Solução de problemas

A pró comumblema relacionado com as medições em cantilever é a introdução de bolhas de ar para dentro da célula de fluxo microfluidico. Deve ser tomado cuidado para assegurar que não há bolhas de ar sejam introduzidas na célula de líquido durante a montagem do chip. Sinal de derivação também é outro problema comum causado pelas diferenças na temperatura das amostras. As vigas devem ser equilibradas para estabilizar antes de medições são realizadas. Todos os tampões, analitos e soluções de regeneração deve ser armazenada na mesma sala, como o instrumento cantilever para permitir que todas as soluções que têm a mesma temperatura.

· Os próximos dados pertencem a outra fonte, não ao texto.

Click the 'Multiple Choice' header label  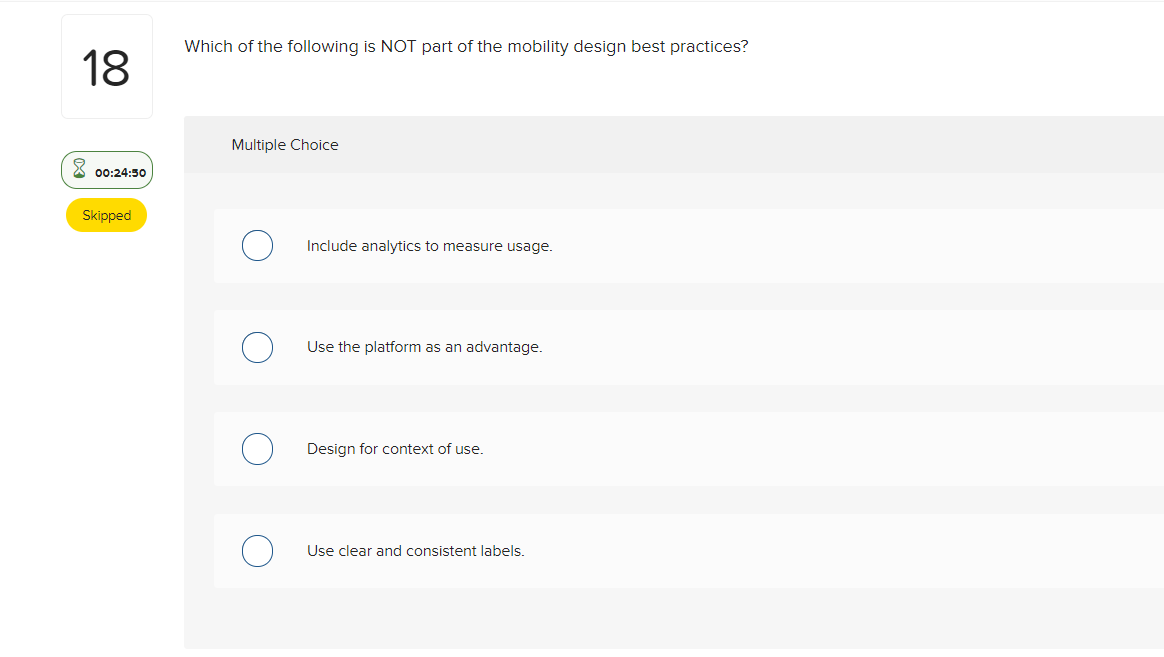click(285, 145)
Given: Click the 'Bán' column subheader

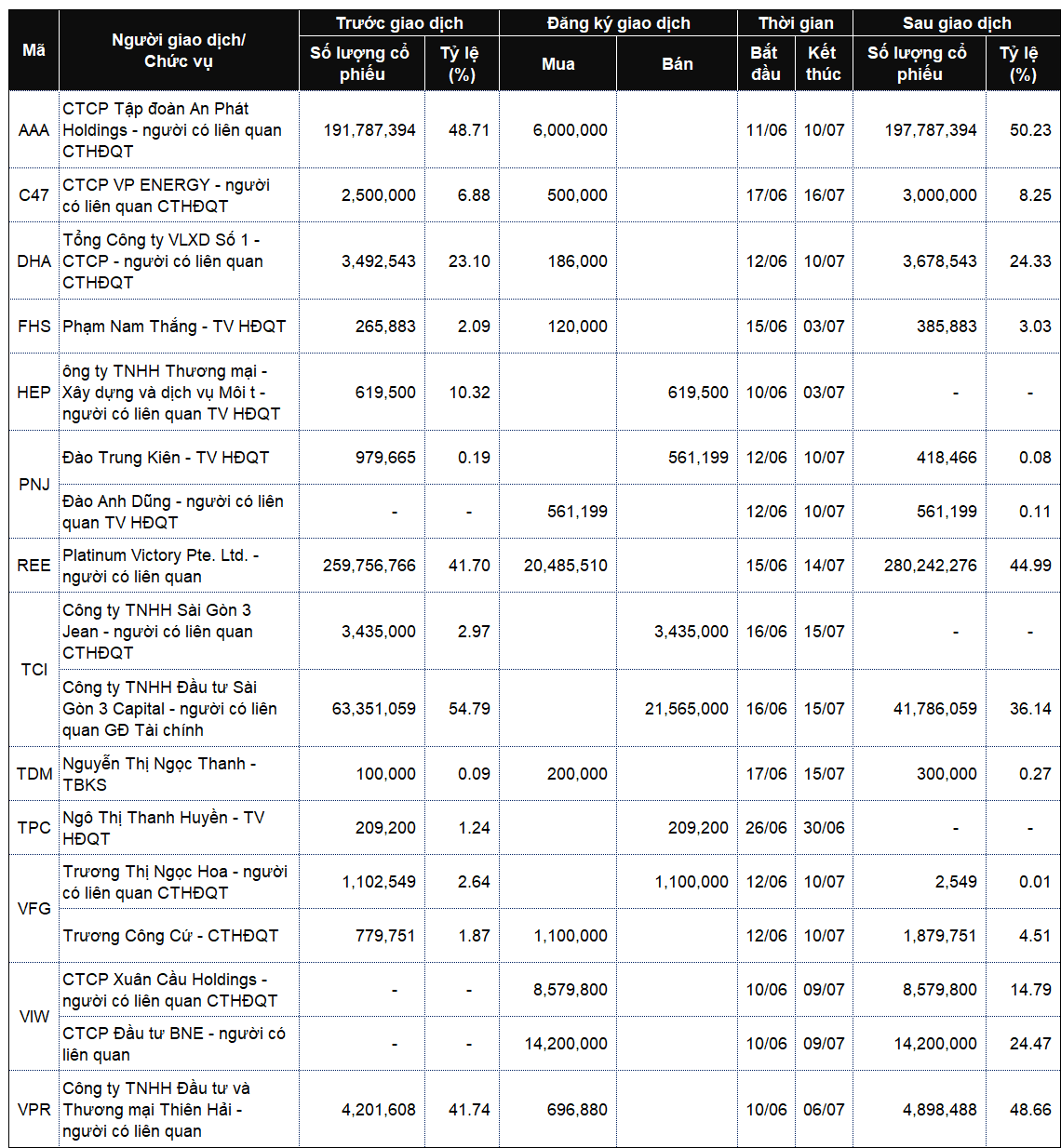Looking at the screenshot, I should click(x=677, y=63).
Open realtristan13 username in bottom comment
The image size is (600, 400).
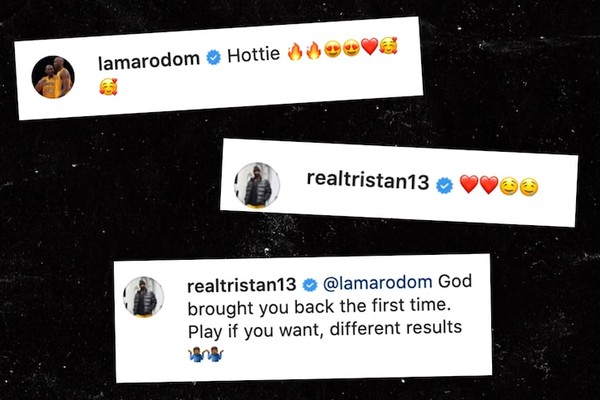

Embora a bomba de seringa pode proporcionar taxas de fluxo muito precisos e extremamente baixo, que é geralmente associada com o ruído mecânico nas medições em cantilever. Por isso, é importante a elaboração de um simples e eficaz redutor de ruído para evitar ruídos desnecessários nos sinais de deflexão. O redutor de ruído consiste em pequeno reservatório de líquido localizado entre a bomba de seringa e a célula de líquido, o qual absorve tele o ruído mecânico da bomba. Por causa da natureza sensível do detector óptico, o sistema de medição de cantilever deve idealmente ser operados em uma configuração fechada para bloquear todas as luzes de rua de interferir com o sistema de leitura óptica. Além disso, a qualidade das camadas de detecção pode diminuir significativamente, se um grande número de passos de lavagem são realizados nas vigas que limitam a vida útil do chip do sensor.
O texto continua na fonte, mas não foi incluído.